Universal Instantiation
Theorem
Informal Statement
Suppose we have a universal statement:
- $\forall x: \map P x$
where $\forall$ is the universal quantifier and $\map P x$ is a propositional function.
Then we can deduce:
- $\map P {\mathbf a}$
where $\mathbf a$ is any arbitrary object we care to choose in the universe of discourse.
In natural language:
- Suppose $P$ is true of everything in the universe of discourse.
- Let $\mathbf a$ be an element of the universe of discourse."

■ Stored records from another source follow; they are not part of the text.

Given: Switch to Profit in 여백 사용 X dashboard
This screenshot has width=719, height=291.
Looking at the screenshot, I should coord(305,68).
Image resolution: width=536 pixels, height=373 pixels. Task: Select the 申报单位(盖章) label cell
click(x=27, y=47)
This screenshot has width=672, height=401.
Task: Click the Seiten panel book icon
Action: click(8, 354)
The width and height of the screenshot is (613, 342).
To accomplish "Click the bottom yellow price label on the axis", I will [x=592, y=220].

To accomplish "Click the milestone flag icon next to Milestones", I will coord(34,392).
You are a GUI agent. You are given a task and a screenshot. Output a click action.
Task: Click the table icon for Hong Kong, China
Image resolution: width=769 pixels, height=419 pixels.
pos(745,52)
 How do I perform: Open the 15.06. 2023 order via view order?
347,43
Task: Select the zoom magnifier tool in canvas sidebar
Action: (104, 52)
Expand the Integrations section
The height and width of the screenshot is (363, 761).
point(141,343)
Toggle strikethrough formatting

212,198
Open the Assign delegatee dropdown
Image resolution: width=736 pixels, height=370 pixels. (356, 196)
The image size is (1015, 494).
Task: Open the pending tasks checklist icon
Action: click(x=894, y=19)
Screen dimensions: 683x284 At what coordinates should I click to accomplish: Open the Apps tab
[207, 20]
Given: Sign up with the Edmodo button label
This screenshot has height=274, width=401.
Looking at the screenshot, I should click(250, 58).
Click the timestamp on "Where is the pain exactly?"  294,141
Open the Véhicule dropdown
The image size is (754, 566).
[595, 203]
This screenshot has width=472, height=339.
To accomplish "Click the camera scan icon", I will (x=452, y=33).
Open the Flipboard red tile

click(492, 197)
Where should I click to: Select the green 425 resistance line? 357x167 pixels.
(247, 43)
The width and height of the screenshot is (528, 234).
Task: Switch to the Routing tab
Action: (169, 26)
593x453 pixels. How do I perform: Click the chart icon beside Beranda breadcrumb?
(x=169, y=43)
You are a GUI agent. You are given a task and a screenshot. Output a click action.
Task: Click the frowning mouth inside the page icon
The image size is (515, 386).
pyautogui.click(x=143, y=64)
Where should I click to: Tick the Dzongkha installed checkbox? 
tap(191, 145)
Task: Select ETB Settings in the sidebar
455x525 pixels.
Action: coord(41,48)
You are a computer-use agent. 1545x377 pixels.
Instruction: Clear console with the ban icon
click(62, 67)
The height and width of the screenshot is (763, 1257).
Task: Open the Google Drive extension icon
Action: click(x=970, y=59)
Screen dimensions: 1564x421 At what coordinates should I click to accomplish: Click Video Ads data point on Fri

- Then $P$ is true of $\mathbf a$.
Universal Instantiation in Models
Let $\map {\mathbf A} x$ be a WFF of predicate logic.
Let $\tau$ be a term which is freely substitutable for $x$ in $\mathbf A$.
Then $\forall x: \map {\mathbf A} x \implies \map {\mathbf A} \tau$ is a tautology.
Universal Instantiation in Proof Systems
Let $\map {\mathbf A} x$ be a WFF of predicate logic.
Let $\tau$ be a term which is freely substitutable for $x$ in $\mathbf A$.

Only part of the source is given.